Did you know that nearly half of all mothers in the UK feel trapped in jobs because of a lack of childcare? Neither did we until we spoke to 2,000 mothers to find out what impact the wrap-around care (or the lack of it) is having on parents.The reality is it’s having a detrimental impact on the ability of parents, especially mums, to work. Our own research found that 48% of mothers feel a lack of wraparound childcare stops them from being promoted at work while 45% are working in jobs below their qualification and experience level in order to fit around school hours. Almost one-fifth of mums (17%) can’t find wraparound care in their area, while 12% simply can’t afford it. It shouldn’t be this hard to be a working parent.
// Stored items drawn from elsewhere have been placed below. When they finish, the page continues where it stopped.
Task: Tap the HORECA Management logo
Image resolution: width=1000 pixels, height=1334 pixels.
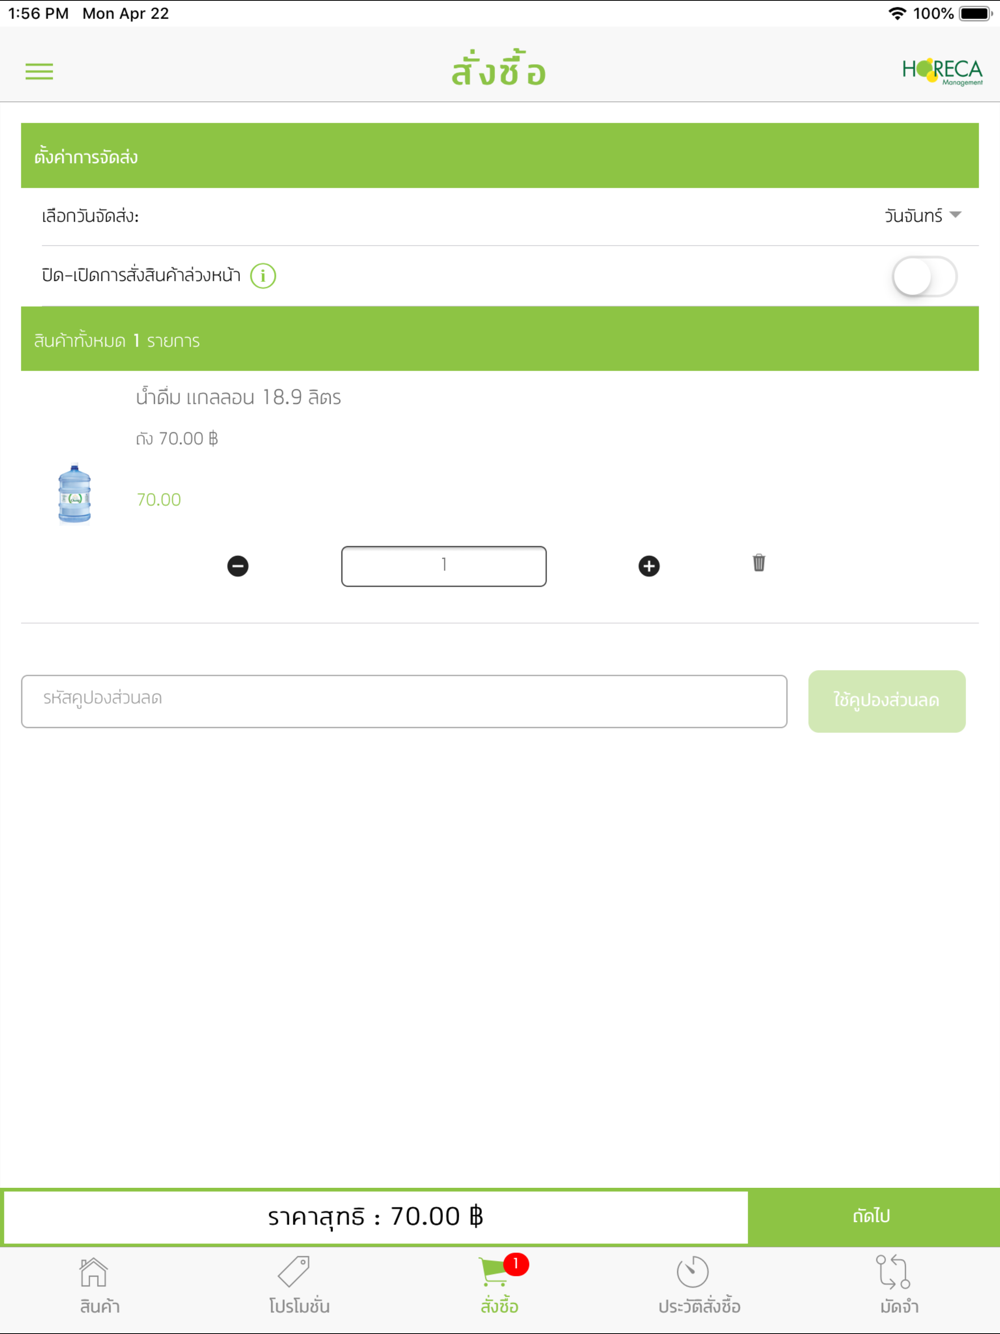Action: coord(942,71)
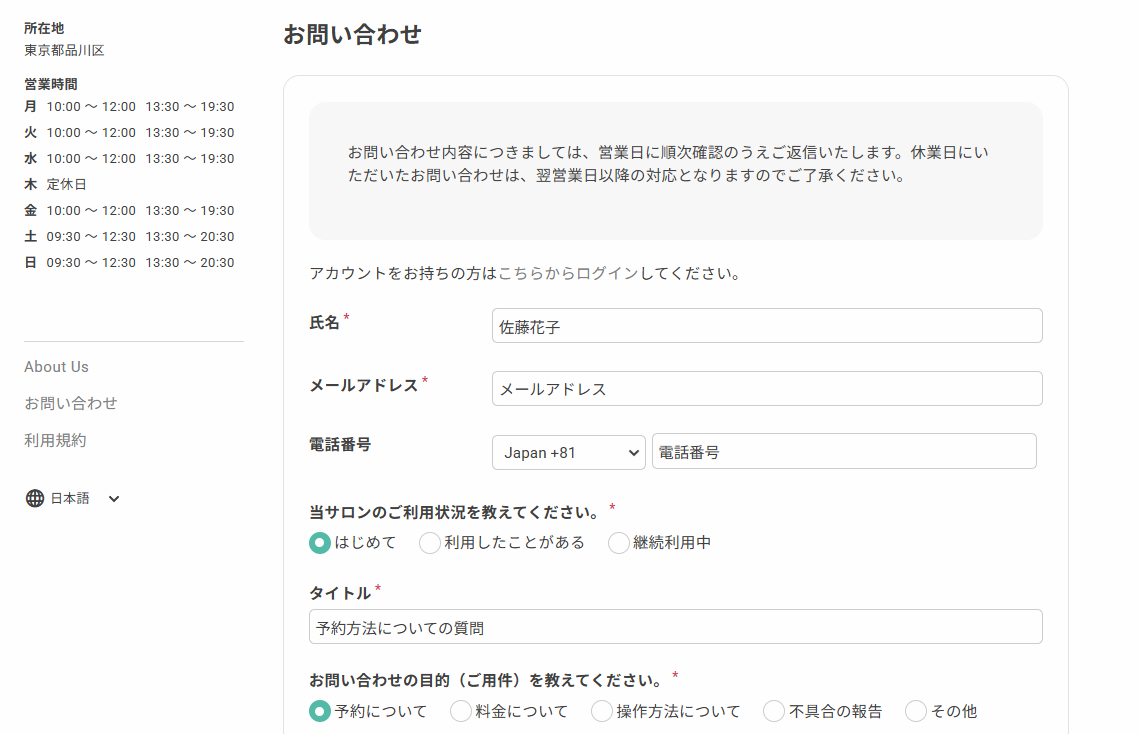
Task: Select the はじめて radio button
Action: pos(320,543)
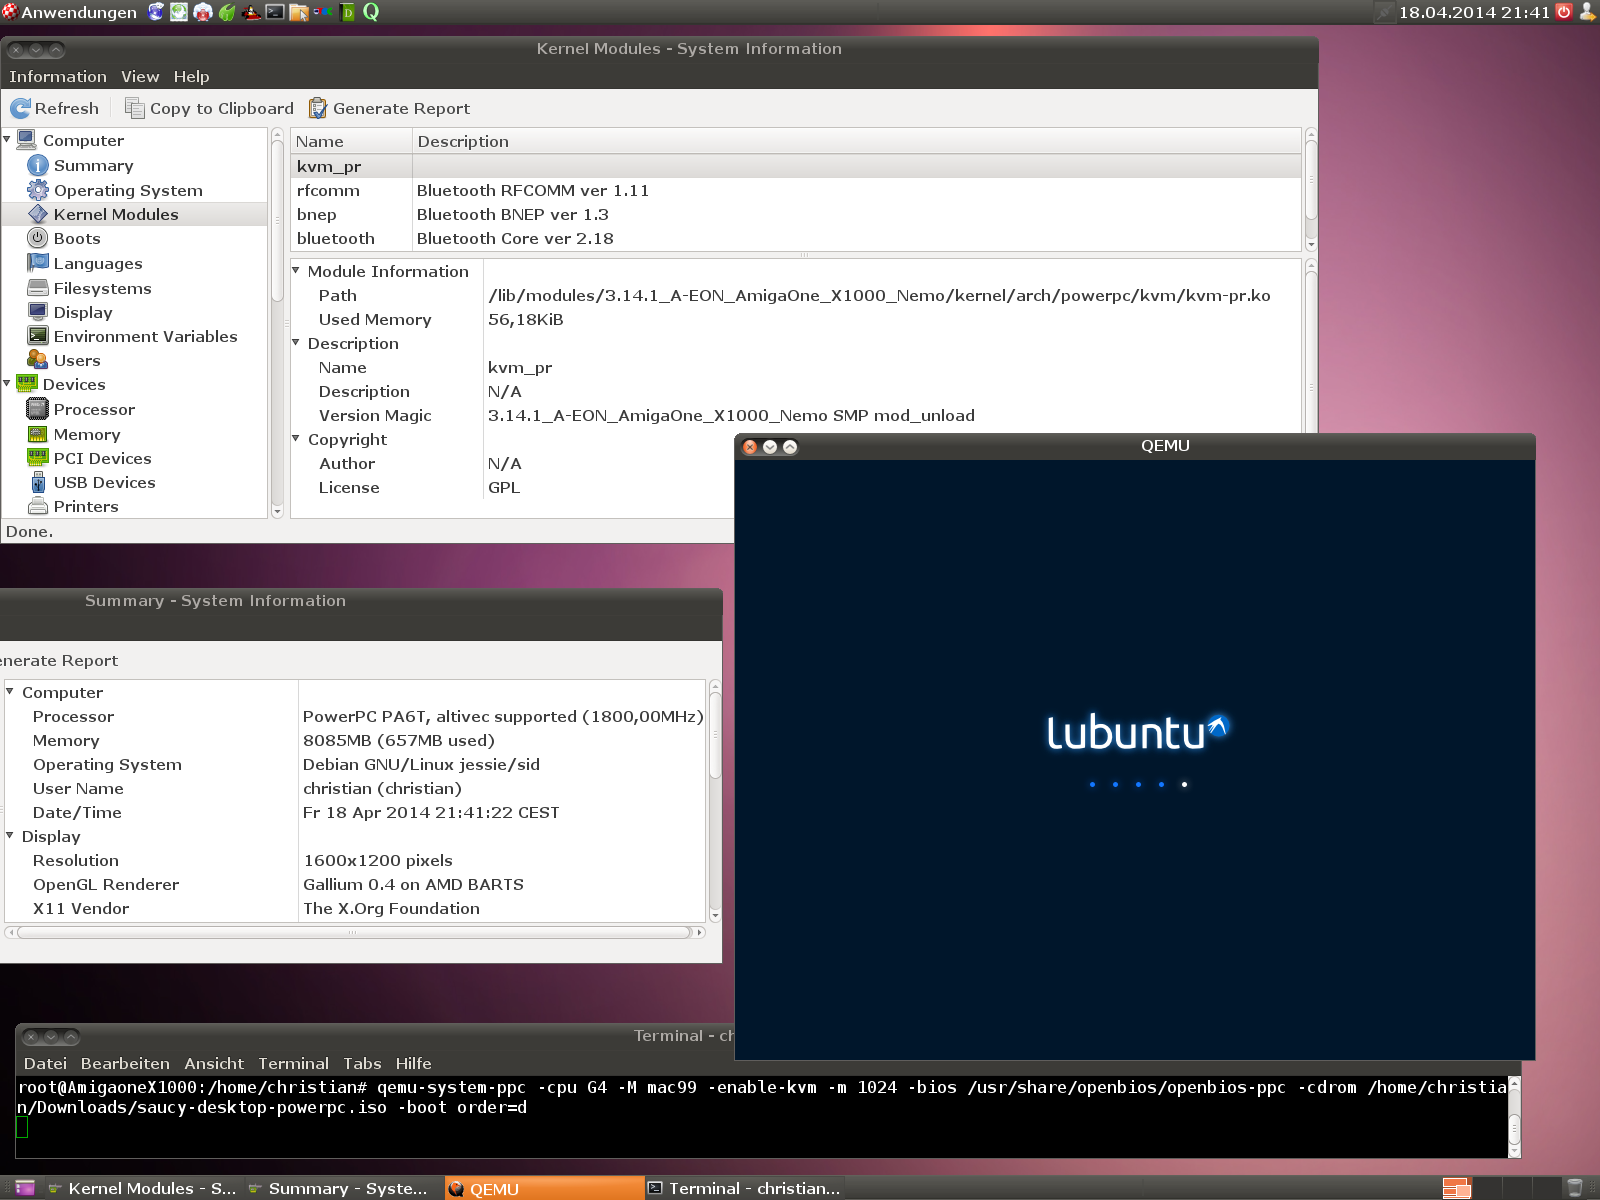The image size is (1600, 1200).
Task: Click Copy to Clipboard icon
Action: pyautogui.click(x=134, y=108)
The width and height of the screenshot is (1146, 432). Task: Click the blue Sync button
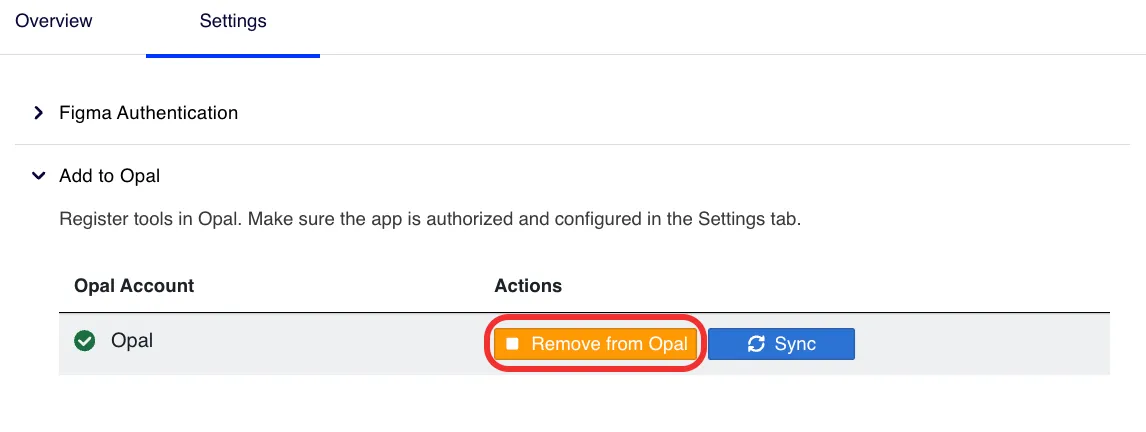(x=781, y=344)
Why is this? It’s because our government doesn’t fund childcare like other European countries. And here is the really infuriating bit. In 2019 the government’s election manifesto promised us, the voters, they’d invest a billion pounds in childcare, like before and after school clubs. They got voted in on that manifesto. But the money is nowhere to be seen.
The only answer to solving these problems is to fund childcare properly.
The In-Work Progression Commission has called on the government to create more affordable wraparound childcare places as a way of helping mothers to progress out of low-paid jobs.
Every day at Koru Kids we are building the service that parents need but we can’t do this on our own, we need your help to put pressure on our government.
We are calling on the Secretary of State for Education to follow through on the government’s 2019 election promise to invest £1bn into childcare allocating significant funds for vital wraparound services, so that mothers can work to their full potential, no matter how old their child is.
We need 10k signatures to make a difference. So please sign and share and let’s make some real change for parents.
Let’s fund childcare.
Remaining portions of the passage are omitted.